_EXERCISE REQUIREMENTS_: Each line of the material must reappear unchanged in the answer.
### TASK INPUTS
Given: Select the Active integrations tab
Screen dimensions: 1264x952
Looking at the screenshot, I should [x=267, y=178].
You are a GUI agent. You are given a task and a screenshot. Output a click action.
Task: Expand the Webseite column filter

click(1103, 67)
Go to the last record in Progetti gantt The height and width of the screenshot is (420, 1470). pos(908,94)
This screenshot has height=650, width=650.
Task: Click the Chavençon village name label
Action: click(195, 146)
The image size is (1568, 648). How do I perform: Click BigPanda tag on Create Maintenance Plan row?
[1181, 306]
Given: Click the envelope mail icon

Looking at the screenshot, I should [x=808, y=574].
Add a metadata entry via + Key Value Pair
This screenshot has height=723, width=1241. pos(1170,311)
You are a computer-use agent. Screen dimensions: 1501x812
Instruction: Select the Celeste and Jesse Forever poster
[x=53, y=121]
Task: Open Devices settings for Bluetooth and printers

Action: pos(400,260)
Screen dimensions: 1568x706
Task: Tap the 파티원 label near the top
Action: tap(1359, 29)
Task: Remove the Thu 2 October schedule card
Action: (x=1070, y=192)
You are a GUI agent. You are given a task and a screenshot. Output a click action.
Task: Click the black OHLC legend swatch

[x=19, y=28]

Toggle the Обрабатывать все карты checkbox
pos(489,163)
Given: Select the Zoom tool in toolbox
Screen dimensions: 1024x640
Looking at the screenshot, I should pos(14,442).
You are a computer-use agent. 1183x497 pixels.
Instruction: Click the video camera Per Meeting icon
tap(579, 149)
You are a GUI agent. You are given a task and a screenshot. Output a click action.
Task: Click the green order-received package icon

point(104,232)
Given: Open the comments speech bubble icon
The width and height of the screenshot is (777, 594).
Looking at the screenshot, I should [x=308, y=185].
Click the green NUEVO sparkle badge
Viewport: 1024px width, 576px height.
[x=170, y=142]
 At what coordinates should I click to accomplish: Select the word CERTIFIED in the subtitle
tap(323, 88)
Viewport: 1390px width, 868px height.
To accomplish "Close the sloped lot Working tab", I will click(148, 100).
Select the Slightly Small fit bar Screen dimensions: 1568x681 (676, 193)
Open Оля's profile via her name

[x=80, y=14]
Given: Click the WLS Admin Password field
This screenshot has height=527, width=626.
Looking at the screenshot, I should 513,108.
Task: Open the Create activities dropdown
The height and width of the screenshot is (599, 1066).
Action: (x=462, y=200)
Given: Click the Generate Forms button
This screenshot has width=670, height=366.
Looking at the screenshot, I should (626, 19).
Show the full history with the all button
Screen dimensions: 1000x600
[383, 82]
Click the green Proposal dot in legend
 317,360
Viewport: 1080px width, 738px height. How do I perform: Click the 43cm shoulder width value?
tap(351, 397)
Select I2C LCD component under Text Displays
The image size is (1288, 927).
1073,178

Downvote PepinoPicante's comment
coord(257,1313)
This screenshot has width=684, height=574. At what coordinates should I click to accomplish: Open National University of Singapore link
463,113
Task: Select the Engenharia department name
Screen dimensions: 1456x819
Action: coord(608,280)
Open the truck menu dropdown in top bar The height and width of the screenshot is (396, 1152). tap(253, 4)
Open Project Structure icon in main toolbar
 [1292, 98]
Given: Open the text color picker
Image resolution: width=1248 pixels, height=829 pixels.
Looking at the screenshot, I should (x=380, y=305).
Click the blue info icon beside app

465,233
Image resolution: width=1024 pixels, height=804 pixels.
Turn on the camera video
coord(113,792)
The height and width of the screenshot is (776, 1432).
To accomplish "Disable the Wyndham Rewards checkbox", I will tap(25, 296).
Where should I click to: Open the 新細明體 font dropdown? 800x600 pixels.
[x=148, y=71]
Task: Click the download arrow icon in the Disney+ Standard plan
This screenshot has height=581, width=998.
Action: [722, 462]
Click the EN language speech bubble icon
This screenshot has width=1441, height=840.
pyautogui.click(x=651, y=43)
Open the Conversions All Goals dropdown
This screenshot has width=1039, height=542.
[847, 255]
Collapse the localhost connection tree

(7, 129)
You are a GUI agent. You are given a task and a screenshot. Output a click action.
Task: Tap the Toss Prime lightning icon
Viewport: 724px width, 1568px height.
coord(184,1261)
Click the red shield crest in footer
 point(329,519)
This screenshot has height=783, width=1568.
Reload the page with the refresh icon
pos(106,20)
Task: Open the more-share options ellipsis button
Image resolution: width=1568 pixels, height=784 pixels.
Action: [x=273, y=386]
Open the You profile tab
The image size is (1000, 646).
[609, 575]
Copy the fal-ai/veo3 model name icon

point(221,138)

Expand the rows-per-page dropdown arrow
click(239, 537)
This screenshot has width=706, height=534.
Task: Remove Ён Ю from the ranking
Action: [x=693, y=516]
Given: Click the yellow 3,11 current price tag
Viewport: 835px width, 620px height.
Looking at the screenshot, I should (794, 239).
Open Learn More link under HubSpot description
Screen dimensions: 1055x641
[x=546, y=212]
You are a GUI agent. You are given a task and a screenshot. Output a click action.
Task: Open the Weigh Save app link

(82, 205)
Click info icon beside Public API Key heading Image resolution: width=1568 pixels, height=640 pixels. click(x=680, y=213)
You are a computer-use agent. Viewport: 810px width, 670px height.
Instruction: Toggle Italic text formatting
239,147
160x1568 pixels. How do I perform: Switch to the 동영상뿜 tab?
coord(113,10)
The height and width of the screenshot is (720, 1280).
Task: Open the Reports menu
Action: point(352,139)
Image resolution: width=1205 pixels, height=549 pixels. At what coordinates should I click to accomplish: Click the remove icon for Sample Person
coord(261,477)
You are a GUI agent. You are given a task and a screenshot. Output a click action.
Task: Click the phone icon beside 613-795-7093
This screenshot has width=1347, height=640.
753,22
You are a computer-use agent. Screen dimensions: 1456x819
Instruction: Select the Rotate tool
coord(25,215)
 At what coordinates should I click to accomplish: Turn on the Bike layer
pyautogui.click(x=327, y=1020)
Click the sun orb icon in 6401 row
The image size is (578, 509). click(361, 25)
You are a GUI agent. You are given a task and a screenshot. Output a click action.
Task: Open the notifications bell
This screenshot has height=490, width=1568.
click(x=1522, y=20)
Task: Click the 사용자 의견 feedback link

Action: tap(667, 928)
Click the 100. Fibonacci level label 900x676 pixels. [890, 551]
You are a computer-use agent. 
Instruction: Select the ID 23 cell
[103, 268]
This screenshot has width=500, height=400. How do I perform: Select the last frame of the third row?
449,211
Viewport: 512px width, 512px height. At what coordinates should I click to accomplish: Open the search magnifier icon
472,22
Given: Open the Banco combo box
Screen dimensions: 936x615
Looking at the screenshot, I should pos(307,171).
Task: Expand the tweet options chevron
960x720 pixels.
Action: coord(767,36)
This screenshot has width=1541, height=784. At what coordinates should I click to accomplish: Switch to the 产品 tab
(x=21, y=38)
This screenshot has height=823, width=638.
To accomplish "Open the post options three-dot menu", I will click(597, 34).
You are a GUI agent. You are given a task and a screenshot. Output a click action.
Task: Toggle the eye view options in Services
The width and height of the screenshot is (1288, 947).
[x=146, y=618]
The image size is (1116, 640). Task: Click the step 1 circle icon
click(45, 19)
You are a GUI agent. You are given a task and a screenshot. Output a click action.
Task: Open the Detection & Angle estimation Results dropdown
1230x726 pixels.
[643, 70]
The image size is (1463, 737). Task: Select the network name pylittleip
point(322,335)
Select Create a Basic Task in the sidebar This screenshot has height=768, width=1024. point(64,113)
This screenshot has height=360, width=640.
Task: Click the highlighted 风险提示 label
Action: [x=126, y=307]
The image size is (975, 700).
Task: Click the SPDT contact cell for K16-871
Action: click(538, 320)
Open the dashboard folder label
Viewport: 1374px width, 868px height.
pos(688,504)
######
_YOUR RESPONSE_:
Given: Select the Active integrations tab
Screen dimensions: 1264x952
Looking at the screenshot, I should [x=267, y=178].
You are a GUI agent. You are given a task and a screenshot. Output a click action.
Task: Expand the Webseite column filter

click(1103, 67)
Go to the last record in Progetti gantt The height and width of the screenshot is (420, 1470). pos(908,94)
This screenshot has height=650, width=650.
Task: Click the Chavençon village name label
Action: click(195, 146)
The image size is (1568, 648). How do I perform: Click BigPanda tag on Create Maintenance Plan row?
[1181, 306]
Given: Click the envelope mail icon

Looking at the screenshot, I should [x=808, y=574].
Add a metadata entry via + Key Value Pair
This screenshot has height=723, width=1241. pos(1170,311)
You are a computer-use agent. Screen dimensions: 1501x812
Instruction: Select the Celeste and Jesse Forever poster
[x=53, y=121]
Task: Open Devices settings for Bluetooth and printers

Action: pos(400,260)
Screen dimensions: 1568x706
Task: Tap the 파티원 label near the top
Action: tap(1359, 29)
Task: Remove the Thu 2 October schedule card
Action: (x=1070, y=192)
You are a GUI agent. You are given a task and a screenshot. Output a click action.
Task: Click the black OHLC legend swatch

[x=19, y=28]

Toggle the Обрабатывать все карты checkbox
pos(489,163)
Given: Select the Zoom tool in toolbox
Screen dimensions: 1024x640
Looking at the screenshot, I should pos(14,442).
You are a computer-use agent. 1183x497 pixels.
Instruction: Click the video camera Per Meeting icon
tap(579, 149)
You are a GUI agent. You are given a task and a screenshot. Output a click action.
Task: Click the green order-received package icon

point(104,232)
Given: Open the comments speech bubble icon
The width and height of the screenshot is (777, 594).
Looking at the screenshot, I should [x=308, y=185].
Click the green NUEVO sparkle badge
Viewport: 1024px width, 576px height.
[x=170, y=142]
 At what coordinates should I click to accomplish: Select the word CERTIFIED in the subtitle
tap(323, 88)
Viewport: 1390px width, 868px height.
To accomplish "Close the sloped lot Working tab", I will click(148, 100).
Select the Slightly Small fit bar Screen dimensions: 1568x681 (676, 193)
Open Оля's profile via her name

[x=80, y=14]
Given: Click the WLS Admin Password field
This screenshot has height=527, width=626.
Looking at the screenshot, I should 513,108.
Task: Open the Create activities dropdown
The height and width of the screenshot is (599, 1066).
Action: (x=462, y=200)
Given: Click the Generate Forms button
This screenshot has width=670, height=366.
Looking at the screenshot, I should (626, 19).
Show the full history with the all button
Screen dimensions: 1000x600
[383, 82]
Click the green Proposal dot in legend
 317,360
Viewport: 1080px width, 738px height. How do I perform: Click the 43cm shoulder width value?
tap(351, 397)
Select I2C LCD component under Text Displays
The image size is (1288, 927).
1073,178

Downvote PepinoPicante's comment
coord(257,1313)
This screenshot has width=684, height=574. At what coordinates should I click to accomplish: Open National University of Singapore link
463,113
Task: Select the Engenharia department name
Screen dimensions: 1456x819
Action: coord(608,280)
Open the truck menu dropdown in top bar The height and width of the screenshot is (396, 1152). tap(253, 4)
Open Project Structure icon in main toolbar
 [1292, 98]
Given: Open the text color picker
Image resolution: width=1248 pixels, height=829 pixels.
Looking at the screenshot, I should (x=380, y=305).
Click the blue info icon beside app

465,233
Image resolution: width=1024 pixels, height=804 pixels.
Turn on the camera video
coord(113,792)
The height and width of the screenshot is (776, 1432).
To accomplish "Disable the Wyndham Rewards checkbox", I will tap(25, 296).
Where should I click to: Open the 新細明體 font dropdown? 800x600 pixels.
[x=148, y=71]
Task: Click the download arrow icon in the Disney+ Standard plan
This screenshot has height=581, width=998.
Action: [722, 462]
Click the EN language speech bubble icon
This screenshot has width=1441, height=840.
pyautogui.click(x=651, y=43)
Open the Conversions All Goals dropdown
This screenshot has width=1039, height=542.
[847, 255]
Collapse the localhost connection tree

(7, 129)
You are a GUI agent. You are given a task and a screenshot. Output a click action.
Task: Tap the Toss Prime lightning icon
Viewport: 724px width, 1568px height.
coord(184,1261)
Click the red shield crest in footer
 point(329,519)
This screenshot has height=783, width=1568.
Reload the page with the refresh icon
pos(106,20)
Task: Open the more-share options ellipsis button
Image resolution: width=1568 pixels, height=784 pixels.
Action: [x=273, y=386]
Open the You profile tab
The image size is (1000, 646).
[609, 575]
Copy the fal-ai/veo3 model name icon

point(221,138)

Expand the rows-per-page dropdown arrow
click(239, 537)
This screenshot has width=706, height=534.
Task: Remove Ён Ю from the ranking
Action: [x=693, y=516]
Given: Click the yellow 3,11 current price tag
Viewport: 835px width, 620px height.
Looking at the screenshot, I should (794, 239).
Open Learn More link under HubSpot description
Screen dimensions: 1055x641
[x=546, y=212]
You are a GUI agent. You are given a task and a screenshot. Output a click action.
Task: Open the Weigh Save app link

(82, 205)
Click info icon beside Public API Key heading Image resolution: width=1568 pixels, height=640 pixels. click(x=680, y=213)
You are a computer-use agent. Viewport: 810px width, 670px height.
Instruction: Toggle Italic text formatting
239,147
160x1568 pixels. How do I perform: Switch to the 동영상뿜 tab?
coord(113,10)
The height and width of the screenshot is (720, 1280).
Task: Open the Reports menu
Action: point(352,139)
Image resolution: width=1205 pixels, height=549 pixels. At what coordinates should I click to accomplish: Click the remove icon for Sample Person
coord(261,477)
You are a GUI agent. You are given a task and a screenshot. Output a click action.
Task: Click the phone icon beside 613-795-7093
This screenshot has width=1347, height=640.
753,22
You are a computer-use agent. Screen dimensions: 1456x819
Instruction: Select the Rotate tool
coord(25,215)
 At what coordinates should I click to accomplish: Turn on the Bike layer
pyautogui.click(x=327, y=1020)
Click the sun orb icon in 6401 row
The image size is (578, 509). click(361, 25)
You are a GUI agent. You are given a task and a screenshot. Output a click action.
Task: Open the notifications bell
This screenshot has height=490, width=1568.
click(x=1522, y=20)
Task: Click the 사용자 의견 feedback link

Action: tap(667, 928)
Click the 100. Fibonacci level label 900x676 pixels. [890, 551]
You are a computer-use agent. 
Instruction: Select the ID 23 cell
[103, 268]
This screenshot has width=500, height=400. How do I perform: Select the last frame of the third row?
449,211
Viewport: 512px width, 512px height. At what coordinates should I click to accomplish: Open the search magnifier icon
472,22
Given: Open the Banco combo box
Screen dimensions: 936x615
Looking at the screenshot, I should pos(307,171).
Task: Expand the tweet options chevron
960x720 pixels.
Action: coord(767,36)
This screenshot has width=1541, height=784. At what coordinates should I click to accomplish: Switch to the 产品 tab
(x=21, y=38)
This screenshot has height=823, width=638.
To accomplish "Open the post options three-dot menu", I will click(597, 34).
You are a GUI agent. You are given a task and a screenshot. Output a click action.
Task: Toggle the eye view options in Services
The width and height of the screenshot is (1288, 947).
[x=146, y=618]
The image size is (1116, 640). Task: Click the step 1 circle icon
click(45, 19)
You are a GUI agent. You are given a task and a screenshot. Output a click action.
Task: Open the Detection & Angle estimation Results dropdown
1230x726 pixels.
[643, 70]
The image size is (1463, 737). Task: Select the network name pylittleip
point(322,335)
Select Create a Basic Task in the sidebar This screenshot has height=768, width=1024. point(64,113)
This screenshot has height=360, width=640.
Task: Click the highlighted 风险提示 label
Action: [x=126, y=307]
The image size is (975, 700).
Task: Click the SPDT contact cell for K16-871
Action: click(538, 320)
Open the dashboard folder label
Viewport: 1374px width, 868px height.
pos(688,504)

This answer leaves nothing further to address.